Phosphonobtan-1,2,4-tricarboxylic acid, 1-hydroxy-1-phosphonopropane-1,2,3-tricarboxylic acid, catechol-3,5-diphosphonic acid, sodium pyrophosphate, sodium tetrapolyphosphate, hexametaline Examples thereof include sodium acid salt, but are not limited thereto. Of these, diethylenetriaminepentaacetic acid, nitrilotriacetic acid, nitrilotrimethylenephosphonic acid, 1-hydroxyethylidene-1,1-diphosphonic acid and the like are preferable, and 1-hydroxyethylidene-1,1-diphosphonic acid is most preferable.

The amount of the chelating agent used is preferably 0.01 to 50 g per liter of the stabilizing solution, and further 0.05
Good results are obtained in the range of up to 20 g.

Further, other compounds may be added to the stabilizing solution. Examples of these compounds include ammonium compounds. The ammonium compound may be an inorganic or organic ammonium salt, and specifically, for example, ammonium hydroxide, ammonium bromide, ammonium carbonate, ammonium chloride, ammonium hypophosphite, ammonium phosphate, phosphorous acid. Ammonium, ammonium fluoride, ammonium acid fluoride, ammonium fluoroborate, ammonium arsenate, ammonium hydrogen carbonate, ammonium hydrogen fluoride, ammonium hydrogen sulfate, ammonium sulfate, ammonium iodide, ammonium nitrate, ammonium pentaborate, ammonium acetate,
Ammonium adipate, ammonium laurate tricarboxylate, ammonium benzoate, ammonium carbamate, ammonium citrate, ammonium diethyldithiocarbamate, ammonium formate, ammonium hydrogen malate, ammonium hydrogen oxalate, ammonium hydrogen phthalate, ammonium hydrogen tartrate, ammonium thiosulfate , Ammonium sulfite, ethylenediaminetetraacetate ammonium, ethylenediaminetetraacetate ferric ammonium, ammonium lactate, ammonium malate,
Ammonium maleate, ammonium oxalate, ammonium phthalate, ammonium picrate, ammonium pyrrolidine dithiocarbamate, ammonium salicylate, ammonium succinate, ammonium sulfanilate, ammonium tartrate, ammonium thioglycolate, 2,4,6-trinitrophenol ammonium Etc. These may be used alone or in combination of two or more.
The amount of the ammonium compound added is preferably in the range of 0.001 to 1.0 mol, and more preferably 0.002 to 0.8 mol, per liter of the stabilizing solution.

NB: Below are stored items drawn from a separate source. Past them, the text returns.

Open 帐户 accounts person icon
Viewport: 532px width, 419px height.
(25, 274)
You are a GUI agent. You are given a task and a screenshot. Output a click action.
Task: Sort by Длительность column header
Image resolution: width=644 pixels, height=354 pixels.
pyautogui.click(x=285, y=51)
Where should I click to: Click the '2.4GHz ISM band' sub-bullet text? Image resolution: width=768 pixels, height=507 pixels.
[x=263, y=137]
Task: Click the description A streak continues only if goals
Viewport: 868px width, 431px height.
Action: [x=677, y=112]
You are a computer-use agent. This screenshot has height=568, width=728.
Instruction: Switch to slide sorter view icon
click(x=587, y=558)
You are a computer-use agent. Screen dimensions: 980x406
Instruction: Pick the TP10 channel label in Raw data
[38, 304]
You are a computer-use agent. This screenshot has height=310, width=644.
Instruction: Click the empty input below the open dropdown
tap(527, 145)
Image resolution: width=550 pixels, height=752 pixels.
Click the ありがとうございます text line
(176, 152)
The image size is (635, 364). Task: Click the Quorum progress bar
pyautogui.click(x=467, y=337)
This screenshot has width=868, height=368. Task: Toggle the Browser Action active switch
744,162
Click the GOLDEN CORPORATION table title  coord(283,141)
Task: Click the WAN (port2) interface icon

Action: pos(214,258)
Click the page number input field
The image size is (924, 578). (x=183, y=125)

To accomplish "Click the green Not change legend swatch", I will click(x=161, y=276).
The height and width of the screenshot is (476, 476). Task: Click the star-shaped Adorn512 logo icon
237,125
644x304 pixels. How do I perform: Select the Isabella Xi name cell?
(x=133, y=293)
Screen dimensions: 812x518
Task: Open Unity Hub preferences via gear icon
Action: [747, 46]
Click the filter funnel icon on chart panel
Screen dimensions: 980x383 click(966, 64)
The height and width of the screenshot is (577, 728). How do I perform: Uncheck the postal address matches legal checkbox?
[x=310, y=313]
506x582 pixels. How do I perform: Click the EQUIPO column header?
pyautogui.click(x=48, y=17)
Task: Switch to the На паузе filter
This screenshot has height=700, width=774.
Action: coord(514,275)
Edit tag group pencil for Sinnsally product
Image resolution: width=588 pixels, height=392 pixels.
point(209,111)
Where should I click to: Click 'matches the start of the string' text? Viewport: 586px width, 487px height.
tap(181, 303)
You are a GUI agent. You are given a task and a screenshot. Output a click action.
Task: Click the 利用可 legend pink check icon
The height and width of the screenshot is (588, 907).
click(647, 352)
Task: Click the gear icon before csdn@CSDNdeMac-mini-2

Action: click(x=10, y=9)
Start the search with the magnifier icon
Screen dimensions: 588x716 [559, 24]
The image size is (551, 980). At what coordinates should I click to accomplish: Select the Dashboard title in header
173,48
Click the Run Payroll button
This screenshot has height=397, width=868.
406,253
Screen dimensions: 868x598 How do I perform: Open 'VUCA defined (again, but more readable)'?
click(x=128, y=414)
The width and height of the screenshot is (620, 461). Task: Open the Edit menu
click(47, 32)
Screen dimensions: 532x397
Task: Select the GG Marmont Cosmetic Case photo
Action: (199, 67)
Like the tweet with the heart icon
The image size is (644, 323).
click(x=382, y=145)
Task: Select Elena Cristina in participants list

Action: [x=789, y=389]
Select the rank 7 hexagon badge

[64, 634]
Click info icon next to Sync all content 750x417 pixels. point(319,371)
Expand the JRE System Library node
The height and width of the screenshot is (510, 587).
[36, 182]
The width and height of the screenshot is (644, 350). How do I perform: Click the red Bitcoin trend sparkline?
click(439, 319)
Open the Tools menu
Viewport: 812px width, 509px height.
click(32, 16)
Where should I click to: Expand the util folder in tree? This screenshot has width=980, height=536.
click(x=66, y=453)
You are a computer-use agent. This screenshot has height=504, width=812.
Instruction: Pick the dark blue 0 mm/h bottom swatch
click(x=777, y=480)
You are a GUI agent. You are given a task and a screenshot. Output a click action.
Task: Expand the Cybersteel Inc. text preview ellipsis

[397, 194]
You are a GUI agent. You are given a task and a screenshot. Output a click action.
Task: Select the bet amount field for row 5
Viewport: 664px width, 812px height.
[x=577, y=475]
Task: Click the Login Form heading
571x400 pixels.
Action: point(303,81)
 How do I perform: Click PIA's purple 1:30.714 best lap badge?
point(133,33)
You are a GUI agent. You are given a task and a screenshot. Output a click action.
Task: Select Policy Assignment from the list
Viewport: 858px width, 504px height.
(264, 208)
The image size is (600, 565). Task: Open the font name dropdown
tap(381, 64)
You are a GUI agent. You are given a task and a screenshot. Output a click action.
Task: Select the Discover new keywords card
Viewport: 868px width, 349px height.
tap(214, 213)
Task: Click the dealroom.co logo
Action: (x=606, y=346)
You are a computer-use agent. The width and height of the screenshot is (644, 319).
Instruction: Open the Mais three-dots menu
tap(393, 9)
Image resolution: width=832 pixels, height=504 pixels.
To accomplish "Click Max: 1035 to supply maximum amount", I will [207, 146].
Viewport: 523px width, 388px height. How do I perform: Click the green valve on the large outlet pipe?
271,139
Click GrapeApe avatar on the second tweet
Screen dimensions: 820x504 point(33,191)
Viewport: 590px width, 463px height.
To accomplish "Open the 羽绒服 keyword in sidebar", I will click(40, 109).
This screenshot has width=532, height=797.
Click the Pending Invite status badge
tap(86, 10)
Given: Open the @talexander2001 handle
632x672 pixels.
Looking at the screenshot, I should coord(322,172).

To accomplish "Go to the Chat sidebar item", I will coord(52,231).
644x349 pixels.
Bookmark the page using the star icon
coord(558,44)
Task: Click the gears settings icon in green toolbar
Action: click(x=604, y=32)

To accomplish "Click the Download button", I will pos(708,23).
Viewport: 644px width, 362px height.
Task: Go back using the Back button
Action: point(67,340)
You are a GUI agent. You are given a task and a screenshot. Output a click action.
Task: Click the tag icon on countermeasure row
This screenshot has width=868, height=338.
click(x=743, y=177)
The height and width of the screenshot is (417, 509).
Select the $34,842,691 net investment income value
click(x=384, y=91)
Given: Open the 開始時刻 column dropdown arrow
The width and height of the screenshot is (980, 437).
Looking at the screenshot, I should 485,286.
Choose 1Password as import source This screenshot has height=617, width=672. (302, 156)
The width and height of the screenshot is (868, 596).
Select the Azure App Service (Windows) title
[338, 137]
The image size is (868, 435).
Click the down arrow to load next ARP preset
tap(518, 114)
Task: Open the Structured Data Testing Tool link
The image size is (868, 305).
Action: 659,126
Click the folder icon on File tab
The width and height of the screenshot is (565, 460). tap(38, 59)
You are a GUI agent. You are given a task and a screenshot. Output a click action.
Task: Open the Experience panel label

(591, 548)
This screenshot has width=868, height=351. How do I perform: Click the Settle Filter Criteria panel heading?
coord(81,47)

The stabilizing solution preferably contains sulfite. The sulfite may be any organic or inorganic substance as long as it releases sulfite ions.
Preferred is an inorganic salt. Preferred specific compounds include sodium sulfite, potassium sulfite, ammonium sulfite, ammonium bisulfite, potassium bisulfite, sodium bisulfite, sodium metabisulfite, potassium metabisulfite, ammonium metabisulfite and hydrosulfite. . The sulfite is preferably added to the stabilizing solution in an amount of at least 1 × 10 ⁻³ mol / liter, more preferably 5 × 1.
It is to be added in an amount so as to be 0 ^-3 mol / liter to 10 ^-1 mol / liter. The addition of sulfite has a preventive effect on stains in particular. The sulfite may be added directly to the stabilizing solution, but it is preferably added to the stabilizing replenisher.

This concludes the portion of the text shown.